- [Fragmento seleccionado]
Rural sociology. Gender. Social welfare. Social exclusion. Rural development. Rural labour markets.
El medio rural de las sociedades postindustriales está experimentando transformaciones muy profundas que afectan directamente a la forma en que deben plantearse los problemas relativos al bienestar social. Es bien sabido que el concepto de bienestar social trasciende ampliamente el ámbito de la protección y asistencia a colectivos marginados o que sufren carencias elementales, y nos conecta con cuestiones relativas a la calidad de vida y al acceso de todos los ciudadanos a los recursos sociales en condiciones de igualdad. El bienestar social nos remite así siempre, en último término, a la participación de los diferentes colectivos en el control de los recursos sociales.

- [Tareas]
1. Reproduce literalmente el fragmento sobre el bienestar social en el medio rural, desde "El medio rural" hasta "los recursos sociales.", ambos incluidos.
2. Indica si cada afirmación coincide con el fragmento sobre el bienestar social en el medio rural. Responde sí o no y cita textualmente las palabras que lo deciden. (a) El medio rural de las sociedades postindustriales está sufriendo cambios muy profundos. (b) El concepto de bienestar social se reduce a la protección y asistencia a colectivos marginados. (c) En último término, el bienestar social remite a la participación de los distintos colectivos en el control de los recursos sociales.

- [Filas guardadas]
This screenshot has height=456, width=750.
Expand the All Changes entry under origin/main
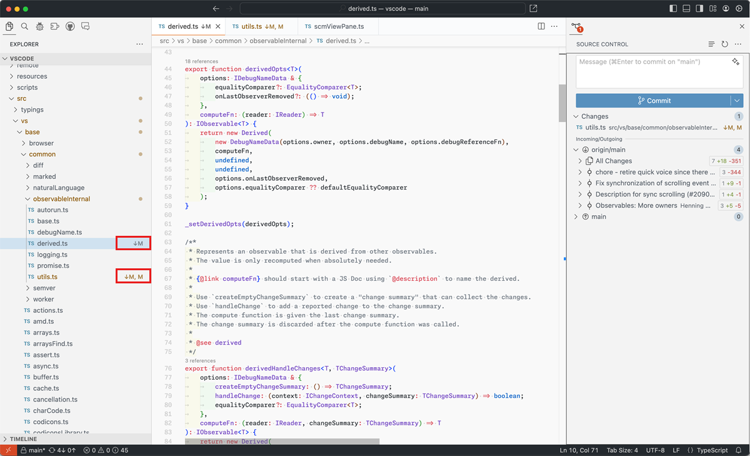pos(580,160)
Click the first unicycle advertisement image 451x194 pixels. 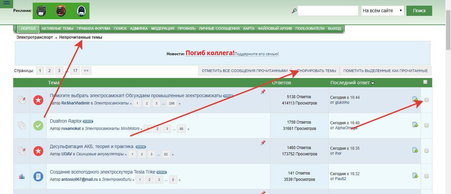(x=42, y=11)
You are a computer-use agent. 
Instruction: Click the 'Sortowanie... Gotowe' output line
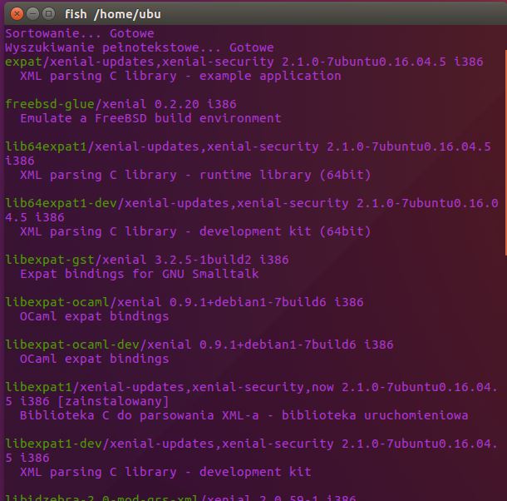(x=80, y=33)
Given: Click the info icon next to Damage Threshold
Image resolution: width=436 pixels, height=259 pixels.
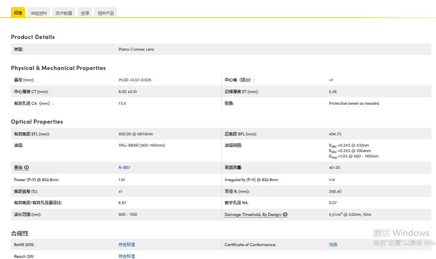Looking at the screenshot, I should point(285,215).
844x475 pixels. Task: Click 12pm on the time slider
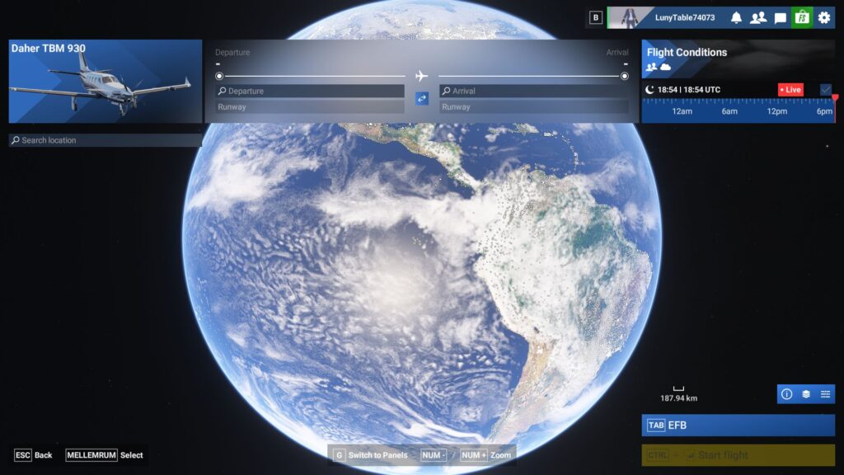tap(776, 111)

- [Respuestas]
1.
El medio rural de las sociedades postindustriales está experimentando transformaciones muy profundas que afectan directamente a la forma en que deben plantearse los problemas relativos al bienestar social. Es bien sabido que el concepto de bienestar social trasciende ampliamente el ámbito de la protección y asistencia a colectivos marginados o que sufren carencias elementales, y nos conecta con cuestiones relativas a la calidad de vida y al acceso de todos los ciudadanos a los recursos sociales en condiciones de igualdad. El bienestar social nos remite así siempre, en último término, a la participación de los diferentes colectivos en el control de los recursos sociales.

2.
(a) Sí: "El medio rural de las sociedades postindustriales está experimentando transformaciones muy profundas".
(b) No: "el concepto de bienestar social trasciende ampliamente el ámbito de la protección y asistencia a colectivos marginados".
(c) Sí: "El bienestar social nos remite así siempre, en último término, a la participación de los diferentes colectivos en el control de los recursos sociales".